Pandora snorts a breath and looks up at me.

"Idiot," I give her ear a tug, "Scared me there."

Glass shatters from a long way off.

The sound frightens me so much I almost shriek.

Pandora barks once, a furious burst of noise.

"Hush!" I hiss, dropping to my knees to clamp a hand around her furry snout.

It came from the dark of the trees.

It must be a thick patch of woodland, because the canopy of leaves is heavy enough to cast shadows.

I see nothing. I hear nothing.

"Hello?"

Pandora whines in response to my voice, which is calm and steady and just loud enough to attract attention. Perhaps it's against every horror-movie rule, to call into the dark, but I can't stand the tension.

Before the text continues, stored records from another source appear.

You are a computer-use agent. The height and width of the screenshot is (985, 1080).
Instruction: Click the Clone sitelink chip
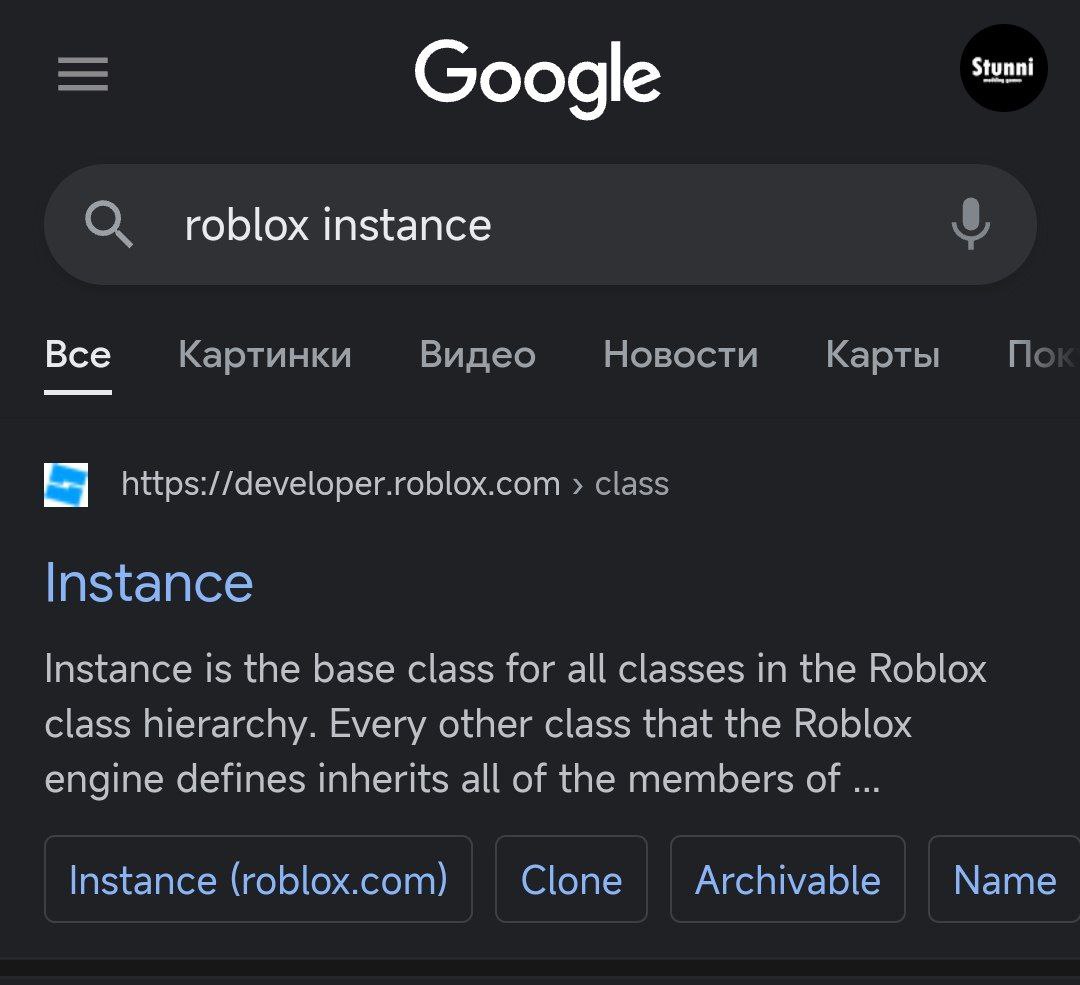[x=572, y=879]
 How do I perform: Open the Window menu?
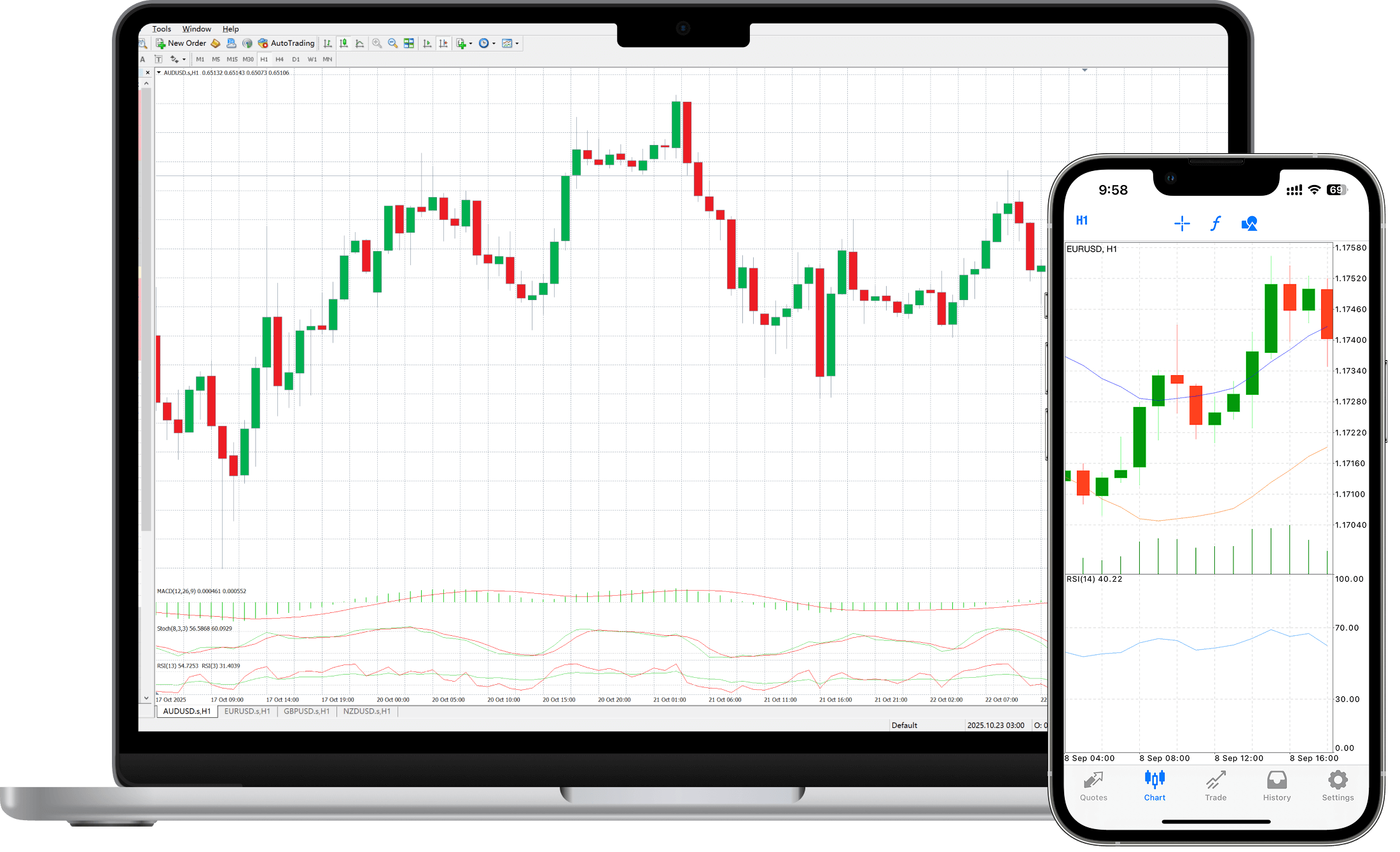(x=197, y=29)
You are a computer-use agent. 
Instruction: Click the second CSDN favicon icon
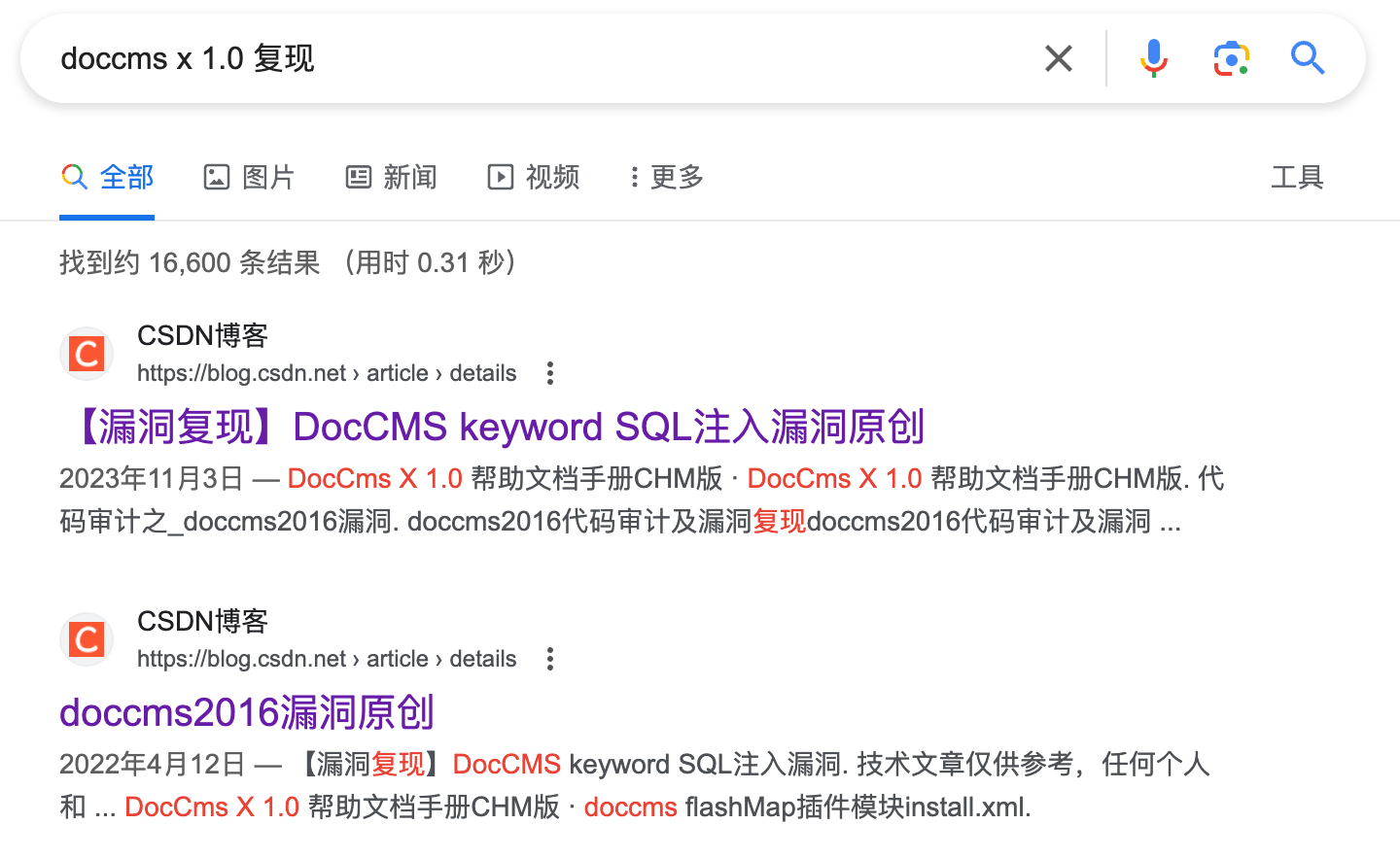point(87,639)
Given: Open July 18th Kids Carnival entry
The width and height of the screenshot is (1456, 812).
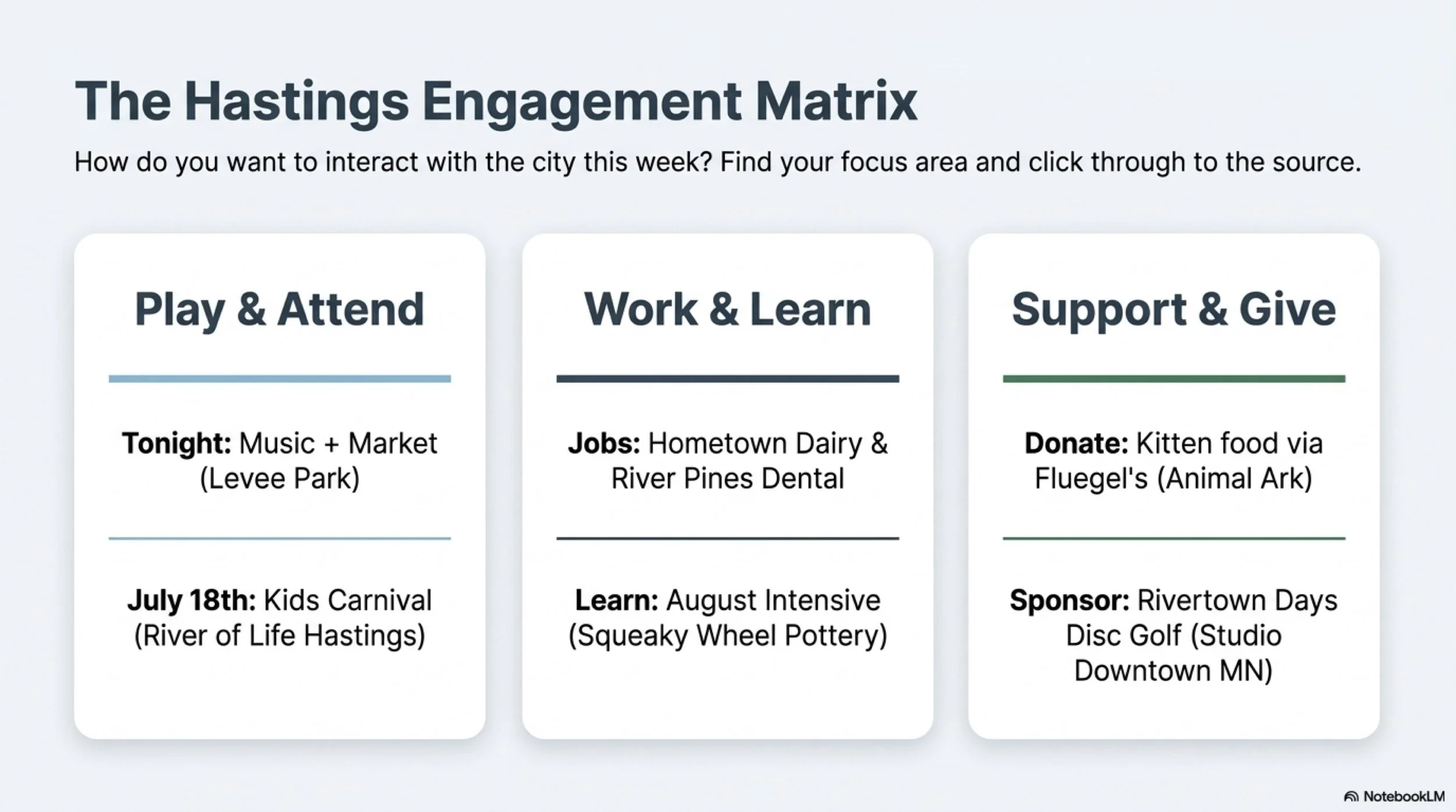Looking at the screenshot, I should point(280,618).
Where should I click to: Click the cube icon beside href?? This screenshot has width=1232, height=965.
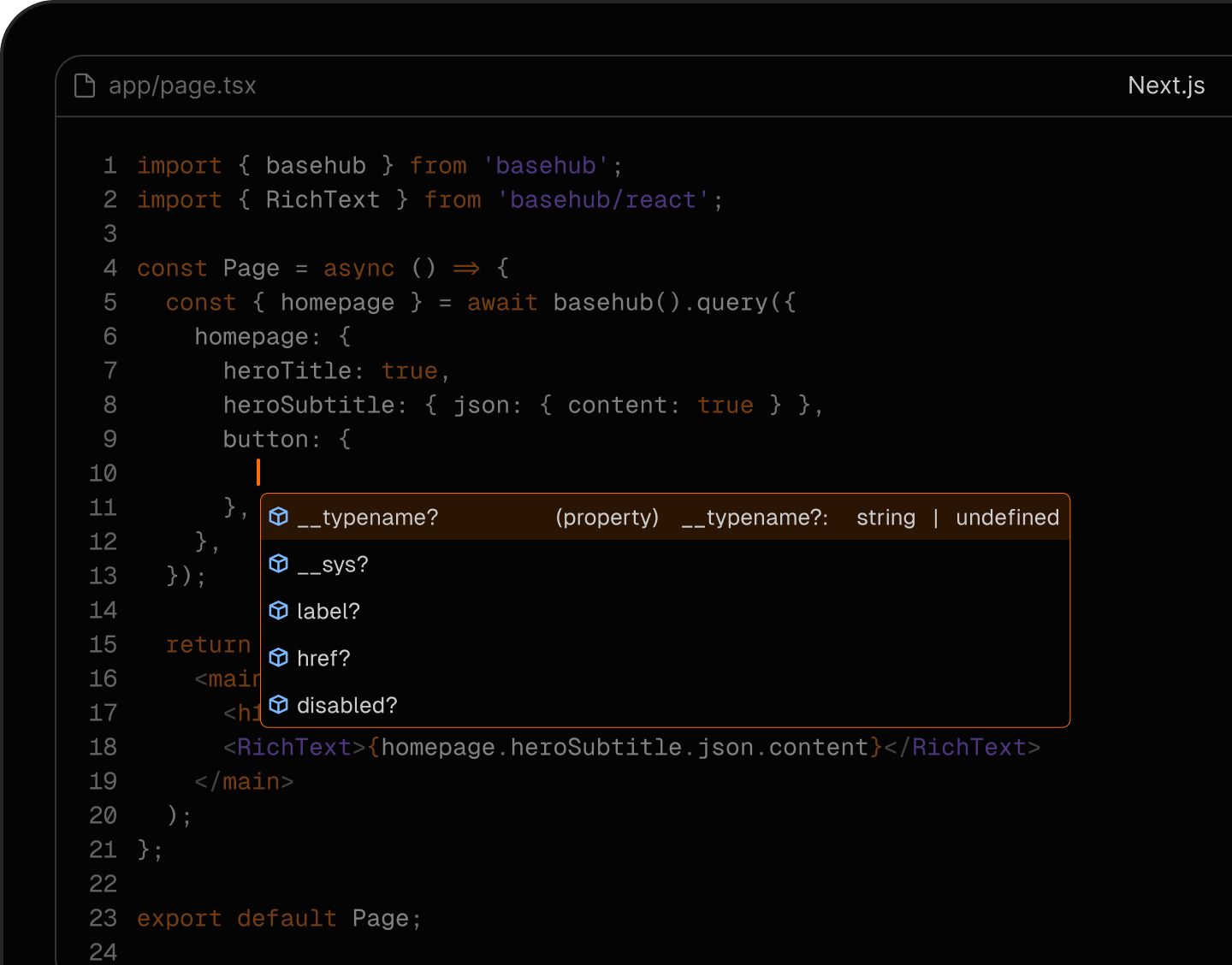pyautogui.click(x=279, y=658)
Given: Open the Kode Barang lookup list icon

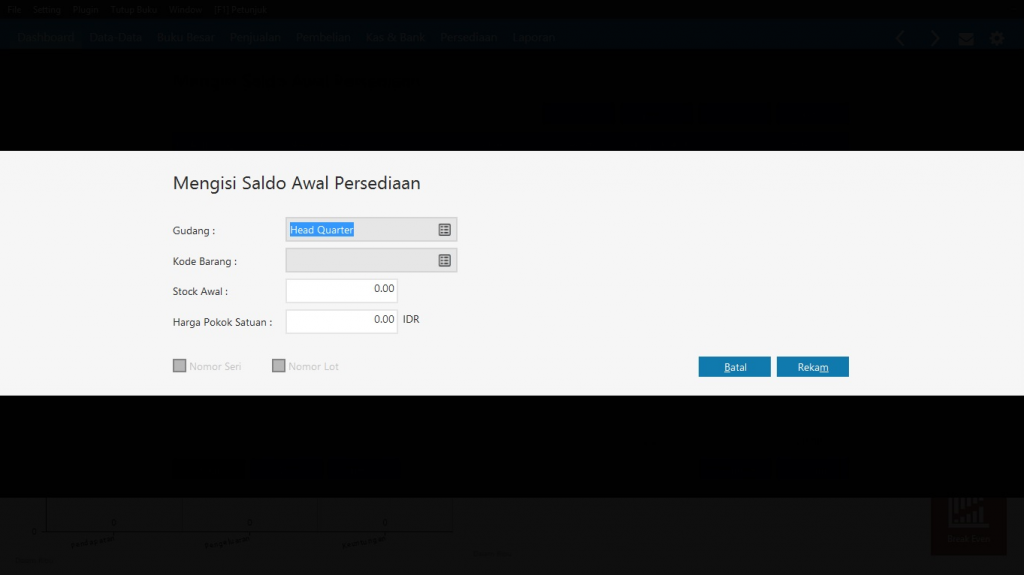Looking at the screenshot, I should click(x=445, y=261).
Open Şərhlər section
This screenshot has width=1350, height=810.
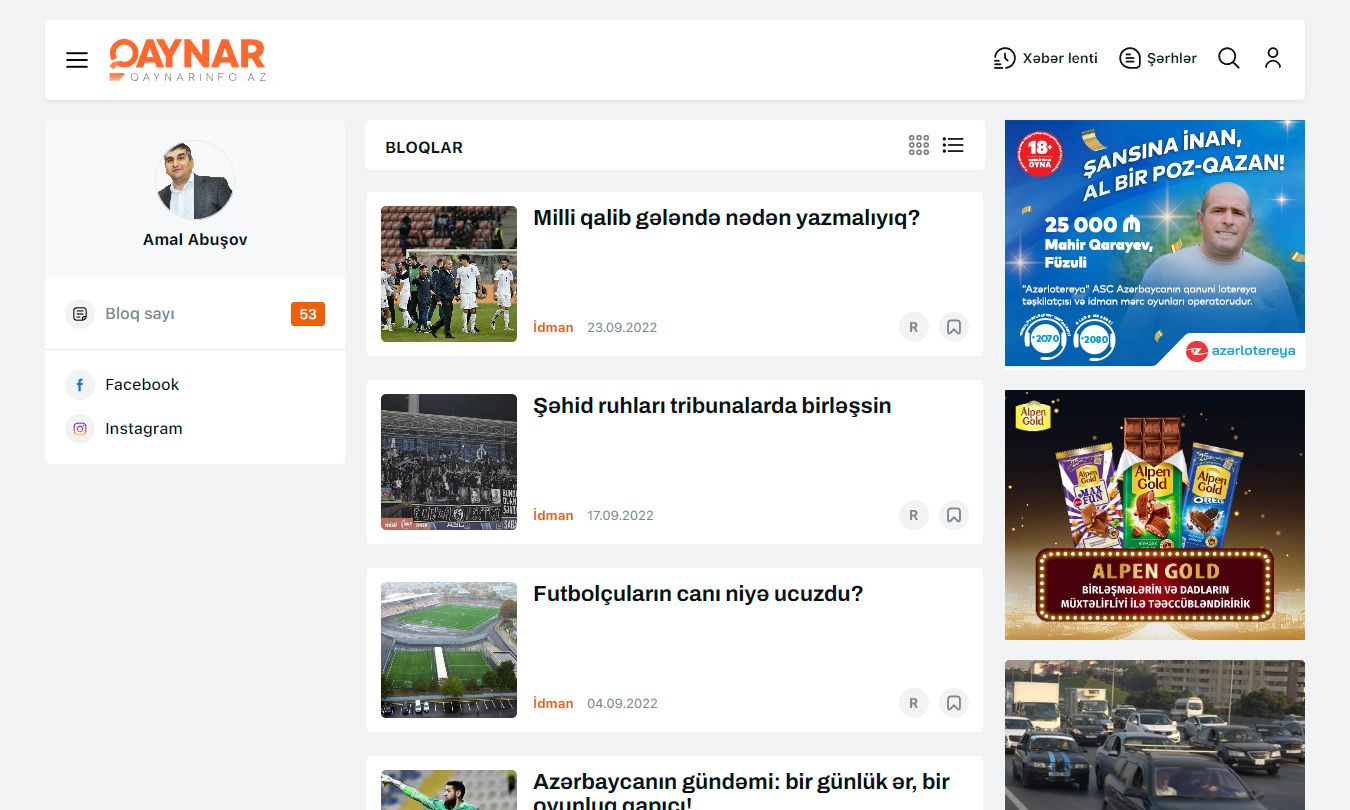coord(1158,58)
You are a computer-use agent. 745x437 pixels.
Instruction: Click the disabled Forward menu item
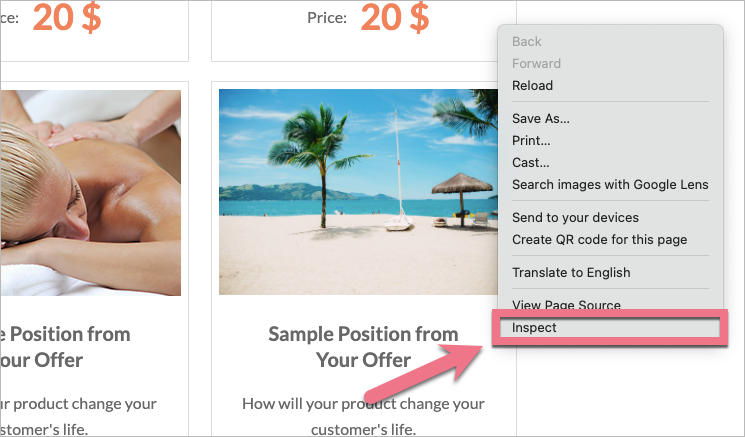pyautogui.click(x=536, y=64)
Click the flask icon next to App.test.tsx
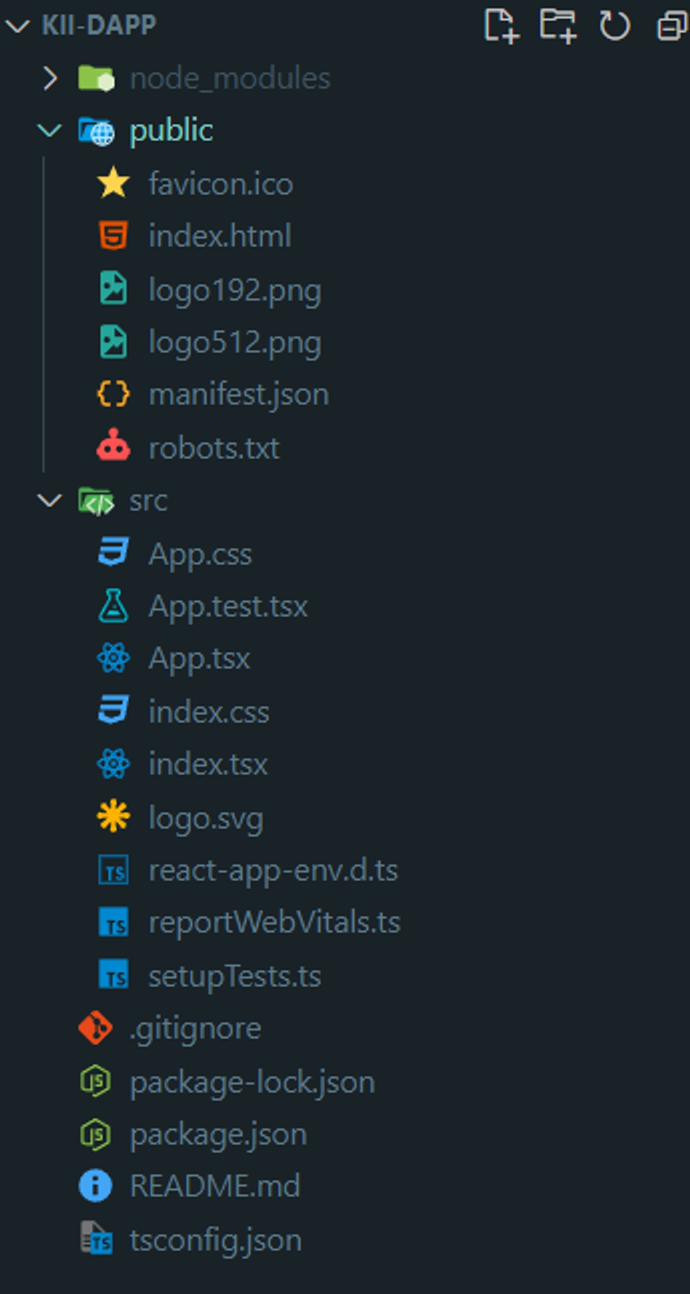 (113, 606)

If it's a corpse, my voice should spur it into action.

If it's a human, they might approach.

A long, horrendous minute of absolute silence.

Glass shatters again. It's louder, more forceful. A cry of fear follows swiftly.

Definitely from the trees. Perhaps they're lingering in the dark. Looking out at me-

Pandora barks, and wriggles out of my grasp, and streaks across the car park.

"Wait, Pandora!" I shriek. "Stop! Pandora!"

I scramble up so desperately I scrape my hands on the ground. I'm across the space in a breath.

But once I reach the edge of the concrete, which gives way immediately to dry, cracked dirt, my legs and knees and stomach locks. I stop hard enough that my feet almost slide out from under me, and I kick up a great cloud of dust.